Los Angeles was incorporated as an American city on April 4, 1850. Five months later, California was admitted into the Union. Although the Treaty of Guadalupe Hidalgo required the U.S. to grant citizenship to the Indians of former Mexican territories, the U.S. did not get around to doing that for another 80 years. The Constitution of California deprived Indians of any protection under the law, considering them as non-persons. As a result, it was impossible to bring an Anglo to trial for killing an Indian or forcing them off their property. Anglos concluded that the "quickest and best way to get rid of (their) troublesome presence was to kill them off, (and) this procedure was adopted as a standard for many years."

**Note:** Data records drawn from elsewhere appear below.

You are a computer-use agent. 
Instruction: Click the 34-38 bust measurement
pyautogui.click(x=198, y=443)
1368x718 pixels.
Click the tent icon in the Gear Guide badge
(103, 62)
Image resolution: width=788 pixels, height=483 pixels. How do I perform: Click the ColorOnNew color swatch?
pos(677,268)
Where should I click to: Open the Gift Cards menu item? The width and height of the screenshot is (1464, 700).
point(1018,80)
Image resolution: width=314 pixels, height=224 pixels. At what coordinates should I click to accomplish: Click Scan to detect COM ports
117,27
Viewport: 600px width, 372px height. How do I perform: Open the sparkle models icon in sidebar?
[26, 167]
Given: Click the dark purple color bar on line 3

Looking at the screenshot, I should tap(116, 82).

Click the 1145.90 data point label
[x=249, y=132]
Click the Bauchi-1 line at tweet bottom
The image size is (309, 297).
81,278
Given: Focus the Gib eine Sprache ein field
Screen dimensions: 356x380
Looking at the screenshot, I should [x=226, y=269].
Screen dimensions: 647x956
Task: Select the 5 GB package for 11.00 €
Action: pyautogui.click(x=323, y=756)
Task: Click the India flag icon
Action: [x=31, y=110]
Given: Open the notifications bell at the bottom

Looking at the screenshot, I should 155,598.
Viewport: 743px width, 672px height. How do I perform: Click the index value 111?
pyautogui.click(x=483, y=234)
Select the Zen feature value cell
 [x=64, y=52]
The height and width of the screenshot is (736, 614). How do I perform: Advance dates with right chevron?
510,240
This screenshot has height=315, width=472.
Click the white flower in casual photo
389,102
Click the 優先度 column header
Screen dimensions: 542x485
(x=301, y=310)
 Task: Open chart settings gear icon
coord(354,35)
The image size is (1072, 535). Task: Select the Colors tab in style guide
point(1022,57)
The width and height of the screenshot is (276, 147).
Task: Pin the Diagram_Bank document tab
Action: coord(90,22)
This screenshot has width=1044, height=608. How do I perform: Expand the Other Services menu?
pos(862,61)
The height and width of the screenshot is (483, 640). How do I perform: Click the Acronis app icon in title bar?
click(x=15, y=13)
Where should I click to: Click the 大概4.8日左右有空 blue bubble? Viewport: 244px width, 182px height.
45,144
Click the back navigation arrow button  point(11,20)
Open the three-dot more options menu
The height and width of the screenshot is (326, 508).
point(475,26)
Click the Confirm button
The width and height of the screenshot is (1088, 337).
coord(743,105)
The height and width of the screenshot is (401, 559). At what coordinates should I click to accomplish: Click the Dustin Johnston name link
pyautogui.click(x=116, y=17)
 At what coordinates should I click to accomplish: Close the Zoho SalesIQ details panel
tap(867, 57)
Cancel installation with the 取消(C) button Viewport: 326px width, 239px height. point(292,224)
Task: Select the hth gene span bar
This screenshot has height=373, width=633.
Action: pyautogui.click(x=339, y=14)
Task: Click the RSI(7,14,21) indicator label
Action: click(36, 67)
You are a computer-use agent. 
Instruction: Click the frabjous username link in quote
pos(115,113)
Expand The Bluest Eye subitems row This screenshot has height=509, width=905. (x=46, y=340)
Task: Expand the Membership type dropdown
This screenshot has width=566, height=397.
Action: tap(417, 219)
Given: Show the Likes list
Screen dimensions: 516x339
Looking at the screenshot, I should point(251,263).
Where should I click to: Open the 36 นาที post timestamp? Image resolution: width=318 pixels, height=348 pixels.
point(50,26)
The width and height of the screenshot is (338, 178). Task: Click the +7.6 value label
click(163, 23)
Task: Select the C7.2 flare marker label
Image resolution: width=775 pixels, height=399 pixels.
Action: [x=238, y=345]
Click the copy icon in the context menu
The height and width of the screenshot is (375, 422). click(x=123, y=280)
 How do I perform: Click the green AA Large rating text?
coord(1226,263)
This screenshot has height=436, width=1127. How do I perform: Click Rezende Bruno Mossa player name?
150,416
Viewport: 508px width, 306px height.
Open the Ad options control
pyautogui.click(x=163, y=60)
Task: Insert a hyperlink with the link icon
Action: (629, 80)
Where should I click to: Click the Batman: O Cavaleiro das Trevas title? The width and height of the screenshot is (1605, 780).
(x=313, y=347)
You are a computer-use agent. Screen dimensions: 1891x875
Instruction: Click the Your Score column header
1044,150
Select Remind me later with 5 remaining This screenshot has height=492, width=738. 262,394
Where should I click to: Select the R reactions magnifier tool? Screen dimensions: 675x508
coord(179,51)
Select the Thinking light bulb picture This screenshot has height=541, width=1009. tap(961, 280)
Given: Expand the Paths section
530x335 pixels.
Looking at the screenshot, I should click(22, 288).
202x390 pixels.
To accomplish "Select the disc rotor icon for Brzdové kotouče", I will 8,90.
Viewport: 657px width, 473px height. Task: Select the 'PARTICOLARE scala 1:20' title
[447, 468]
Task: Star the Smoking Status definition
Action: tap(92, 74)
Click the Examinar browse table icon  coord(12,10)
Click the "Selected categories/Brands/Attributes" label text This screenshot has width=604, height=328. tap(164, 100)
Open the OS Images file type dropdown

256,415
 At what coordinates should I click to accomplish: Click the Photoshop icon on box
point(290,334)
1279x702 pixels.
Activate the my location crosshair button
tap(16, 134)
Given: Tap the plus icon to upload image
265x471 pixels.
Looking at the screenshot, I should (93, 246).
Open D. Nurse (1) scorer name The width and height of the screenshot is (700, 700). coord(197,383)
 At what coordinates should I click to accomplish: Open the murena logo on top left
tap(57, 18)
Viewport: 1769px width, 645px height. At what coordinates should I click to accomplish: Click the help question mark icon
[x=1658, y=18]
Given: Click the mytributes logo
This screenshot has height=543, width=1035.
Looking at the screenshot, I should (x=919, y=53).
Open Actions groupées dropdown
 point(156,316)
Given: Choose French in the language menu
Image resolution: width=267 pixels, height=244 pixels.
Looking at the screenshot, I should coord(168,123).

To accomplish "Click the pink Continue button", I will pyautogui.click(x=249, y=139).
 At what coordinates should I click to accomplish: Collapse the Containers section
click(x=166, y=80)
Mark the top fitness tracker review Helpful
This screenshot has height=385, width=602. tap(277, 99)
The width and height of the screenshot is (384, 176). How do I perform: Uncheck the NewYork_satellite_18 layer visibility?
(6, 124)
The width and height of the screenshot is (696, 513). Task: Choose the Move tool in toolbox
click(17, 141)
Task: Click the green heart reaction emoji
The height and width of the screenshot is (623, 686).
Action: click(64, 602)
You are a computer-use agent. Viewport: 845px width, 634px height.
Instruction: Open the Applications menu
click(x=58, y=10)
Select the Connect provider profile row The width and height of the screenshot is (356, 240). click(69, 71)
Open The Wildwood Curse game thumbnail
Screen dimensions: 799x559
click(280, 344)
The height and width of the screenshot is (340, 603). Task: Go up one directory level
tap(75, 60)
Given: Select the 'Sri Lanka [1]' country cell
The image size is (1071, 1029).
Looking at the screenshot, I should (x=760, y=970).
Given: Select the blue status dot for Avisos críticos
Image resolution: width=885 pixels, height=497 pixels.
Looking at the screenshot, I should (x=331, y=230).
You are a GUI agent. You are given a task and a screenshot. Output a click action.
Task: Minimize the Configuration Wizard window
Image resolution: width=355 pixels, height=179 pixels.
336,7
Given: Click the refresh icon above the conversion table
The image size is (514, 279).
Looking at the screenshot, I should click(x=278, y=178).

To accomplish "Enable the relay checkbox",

When New England author and Indian-rights activist Helen Hunt Jackson toured the Indian villages of Southern California in 1883, she was appalled by the racism of the Anglos living there. She found they treated Indians worse than animals, hunted them for sport, robbed them of their farmlands, and brought them to the edge of extermination. While Indians were depicted by whites as lazy and shiftless, she found most of them to be hard-working craftsmen and farmers. Jackson's tour inspired her to write her 1884 novel, Ramona, which she hoped would give a human face to the atrocities and indignities suffered by the Indians in California. And it did. The novel was enormously successful, inspiring four movies and a yearly pageant in Hemet, California. Many of the Indian villages of Southern California survived because of her efforts, including Morongo, Cahuilla, Soboba, Temecula, Pechanga, and Warner Hot Springs.

Remarkably, the Gabrielino Indians, now called Tongva, also survived. in 2006, the Los Angeles Times reported that there were 2,000 of them still living in Southern California. Some were organizing to protect burial and cultural sites. Others were trying to win federal recognition as a tribe to operate a casino.